His final numbers over 13 seasons (essentially 12, since 2009 was a complete washout) are impressive. And those are the plays he made. Because if a player's in coverage, and doing their job, the play can't go in his direction.

His stats won't match up entirely to Ray Lewis. That's fine; Lewis played four more seasons, in multiple defenses, with the best numbers of his era, but Urlacher's a close second (and matched him in sacks, believe it or not - not bad for a player who couldn't shed blocks, right, Dhani Jones?). They can both be worthy.

Mike Freeman wrote about how Urlacher's the last of a dying breed - the brutal linebacker. Now, brutal linebacking is something Bears fans have gotten used to over their history. But the game is changing - and has changed. I don't agree with Freeman's assertion that a middle linebacker had to be like Dick Butkus and throw players into the bench (and he doesn't exactly go into detail about how mean a linebacker had to be), but the position always had to make its impact felt.

Urlacher made his impact felt. Played fast, hit hard, had to be where he had to be, made sure others did the same, made plays on the ball and the player.

We also talked about how it's unfair to compare the players coming after him to him. Urlacher's athleticism was uncanny. Khaseem Greene, Jonathan Bostic and DJ Williams are athletic, but none to the tune of Urlacher in his prime. And they're not replacing Urlacher in his prime - they're replacing Urlacher with a bad leg. None of them may have eight years of playing under Lovie Smith to rely on, but knowledge can be picked up.

Urlacher will be a Hall of Famer, and the Bears will be able to move on from a Hall of Fame linebacker just fine.

But that's from a football perspective. From a personal perspective, this year's different.

I wasn't really a big sports fan, and certainly not much of a football fan (at least that I can remember), until high school (my brother played little league, and I was/am a Cubs fan, but that's another story for another time). In fact, I owned two jerseys before I owned my first Bears jersey - a Brett Favre jersey and a Daunte Culpepper jersey. Packers and Vikings. Blasphemy, I know.

In 2001, I was writing for our local "teen" "newspaper" (it was a Friday insert of the local newspaper where every high school in the area had a couple pages for their writers to add stories). Everyone knows what happened that season - the Bears went 13-3 behind a pair of Mike Brown... well, I hesitate to call them "miracles" but extremely unlikely endings in the Bears' favor. Behind those wins, I wrote an article for that insert recapping the Bears' great season. I'll never forget that article, not because it actually made the front page of the insert (and took up nearly the remainder of our school's allotted space), but because the editor at the paper wrote "Bears Dominate NLFL Football" as the headline.

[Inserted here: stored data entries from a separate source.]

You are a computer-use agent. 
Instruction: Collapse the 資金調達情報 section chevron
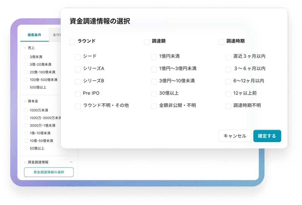pyautogui.click(x=71, y=162)
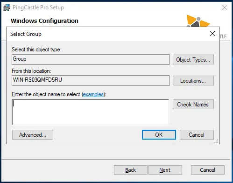The image size is (233, 183).
Task: Confirm group selection with OK
Action: point(159,135)
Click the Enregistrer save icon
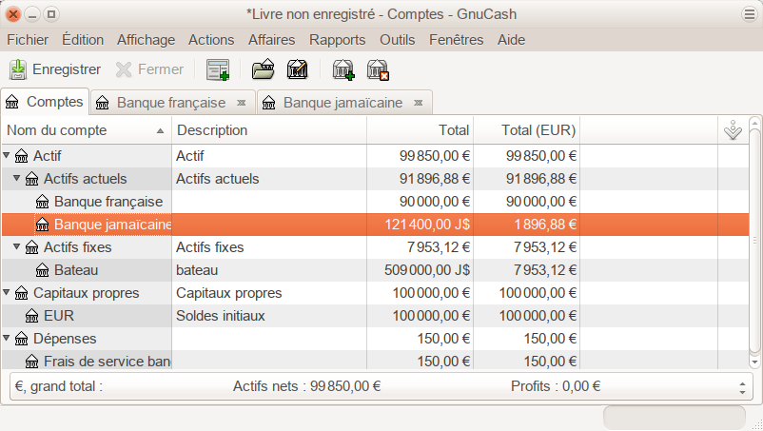The height and width of the screenshot is (431, 763). [18, 69]
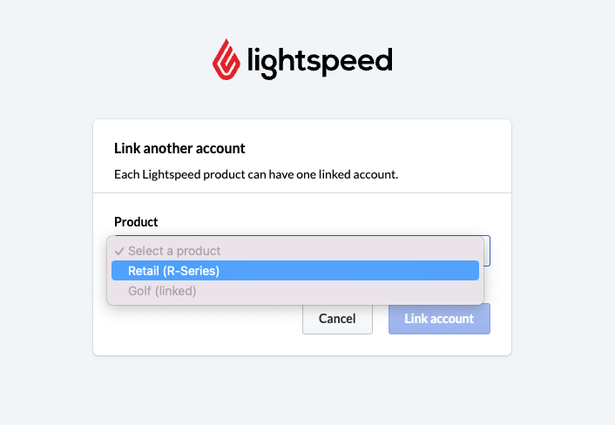615x425 pixels.
Task: Click the Link account button
Action: [x=439, y=319]
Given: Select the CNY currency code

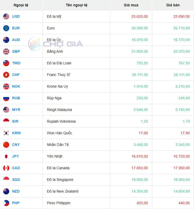Looking at the screenshot, I should coord(16,145).
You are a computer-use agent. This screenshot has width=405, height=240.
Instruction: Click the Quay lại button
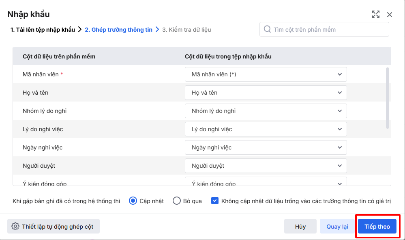tap(337, 226)
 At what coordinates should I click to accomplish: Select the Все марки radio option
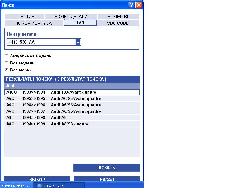click(7, 70)
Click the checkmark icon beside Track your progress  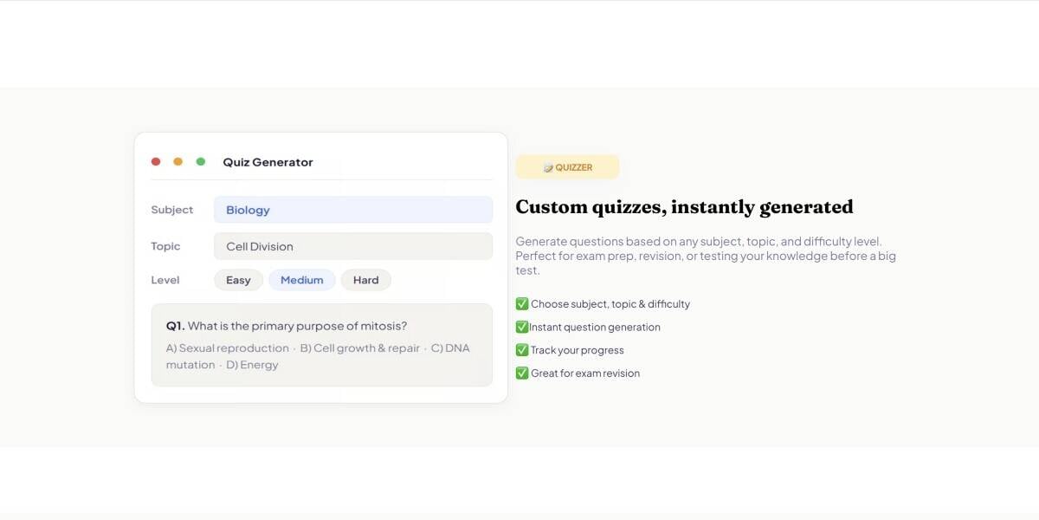pos(522,350)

But rereading the recaps of those games, it was almost like a light clicked on - that team changed me. I was hooked. I'd been kind of a curious fan before, but this was different.

And the next jersey I got was Brian Urlacher's.

It's a throwback now, and that makes me a little sad. Players retire, and in football their careers are a lot shorter than in other sports (paging Jamie Moyer, paging Jamie Moyer), but when a player identifies so much with a franchise that you're a fan of, like Sammy Sosa with the Cubs pre-2004, or Frank Thomas with the Sox, or Michael Jordan with the Bulls (the first, and the second time), it's depressing. In your head you know the player can't play forever and the team may even be better when they move on, but in your heart you kind of wish that player would play forever. Especially a player from that era when you first woke up to becoming a fan of that team. You don't know anything else aside from that player on that team.

We've seen the team without Urlacher before - 2009. That was just an injury though, one that took him out the whole year. But this is different. This time, he's really gone, and he isn't coming back.

So, I'll admit, I'm a little sad Urlacher's no longer an active player. But the team moves on. The team's added players to that position like they do every year. And the players might play better than Urlacher would have been able to give them.

But Urlacher's Bears brought me completely on board, and now the two part ways - one to the path to the Super Bowl, and one to the Hall of Fame.